The Court of Protection makes orders relating to finances and property and/or health and welfare matters for a person who lacks capacity to make decisions.
The Court’s most common type of order appoints a deputy to manage the financial and property affairs of a person who does not have capacity to make these types of decisions for themselves.
Many people make a Lasting Power of Attorney (LPA) to allow an attorney to make decisions if they need assistance with these matters (immediately or in the future). However, if a person has lost capacity through illness or accident, or if the person has never had capacity due to lifelong disabilities, a LPA would not be possible and an application to the Court of Protection would be needed to appoint a deputy.
Most Court of Protection orders relate to property and finances, but the Court can also make orders in relation to health and welfare matters. It is unusual for a health and welfare deputy to be appointed, as generally the Court makes orders to deal with a particular decision that needs to be made – such as about where a person who lacks capacity should live, or in relation to medical treatment.

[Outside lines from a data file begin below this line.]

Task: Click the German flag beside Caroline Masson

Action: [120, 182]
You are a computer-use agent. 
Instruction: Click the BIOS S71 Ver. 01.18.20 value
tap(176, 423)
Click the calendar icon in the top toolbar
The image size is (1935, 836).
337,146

Many types of health and welfare decision can be made in a person’s ‘best interests’ under section 5 of the Mental Capacity Act 2005, so the Court is often involved in cases where there is a dispute about the decision. This could be between family members, or it may involve social care and/or medical professionals.
It should be noted that a person with limited finances made up of state pension or benefits income may not need a deputy. The Department for Work & Pensions (DWP) can agree for an appointee to act to manage benefits without the need for a LPA or deputy order from the Court of Protection. However, being an appointee is very limited role, and does not permit access to bank accounts, private pensions or other finances/property.

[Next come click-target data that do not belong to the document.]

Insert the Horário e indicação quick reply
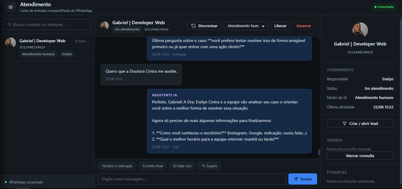This screenshot has height=189, width=402. (x=117, y=166)
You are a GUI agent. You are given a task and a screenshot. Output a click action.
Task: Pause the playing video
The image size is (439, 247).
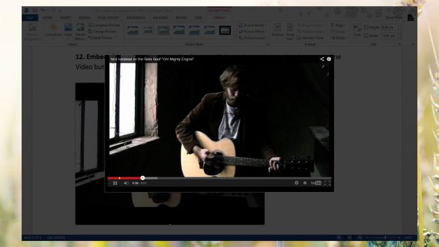[115, 183]
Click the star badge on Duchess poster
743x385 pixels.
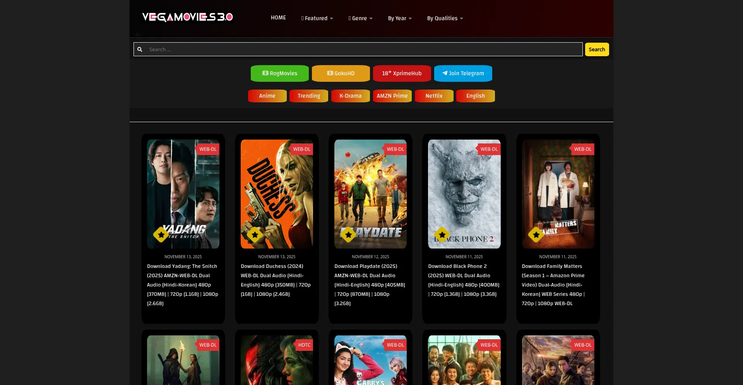(x=255, y=235)
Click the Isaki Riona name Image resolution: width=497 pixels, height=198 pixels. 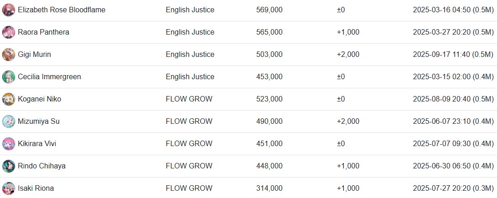[36, 188]
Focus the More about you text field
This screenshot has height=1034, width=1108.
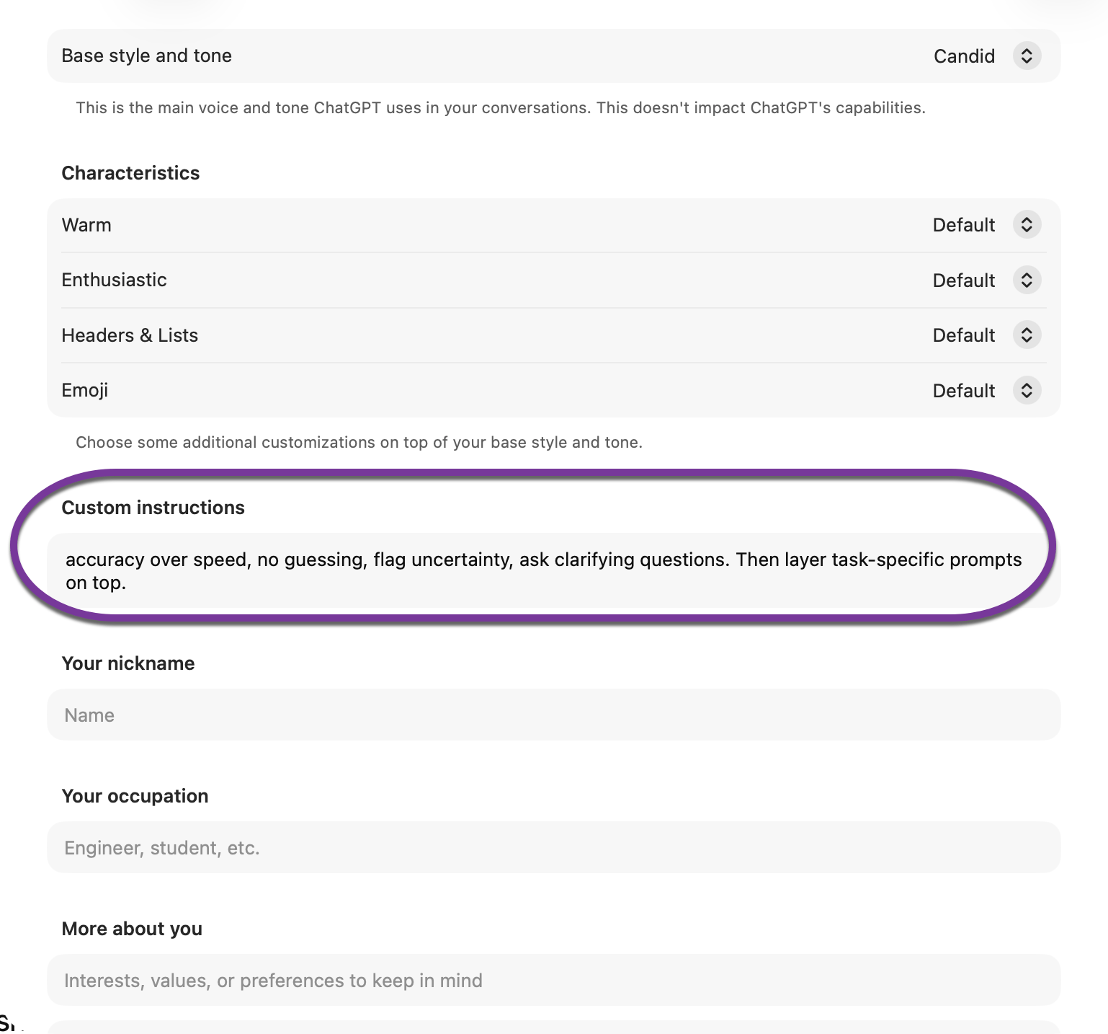pyautogui.click(x=553, y=980)
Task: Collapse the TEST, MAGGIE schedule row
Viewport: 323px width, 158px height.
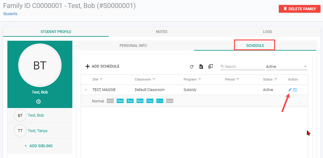Action: [86, 90]
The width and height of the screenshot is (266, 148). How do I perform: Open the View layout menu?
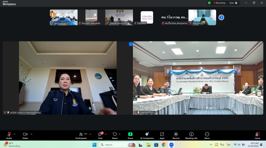(233, 3)
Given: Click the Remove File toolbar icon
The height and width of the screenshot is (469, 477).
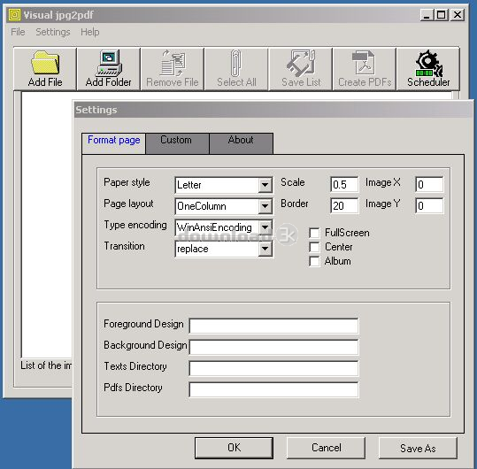Looking at the screenshot, I should (x=173, y=63).
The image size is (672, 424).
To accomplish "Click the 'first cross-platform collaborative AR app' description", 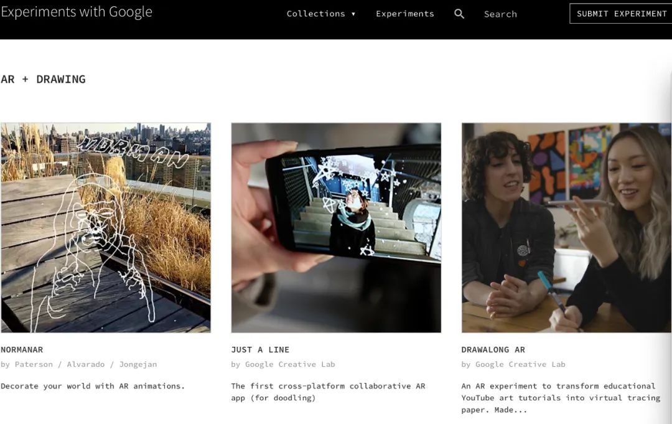I will click(x=328, y=392).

Samantha Hamilton, Head of Court of Protection team at Mullis & Peake, said:
“Applications to the Court of Protection can take a long time to be dealt with. At the time of writing applications take around nine months for an order appointing a deputy to be received. This should be an incentive for those able to make a LPA to do so, as it allows for a person to act as attorney quickly when assistance is needed. A lengthy wait for the appointment of a deputy means that they may be no access to funds or authority to assist with financial matters for many months.”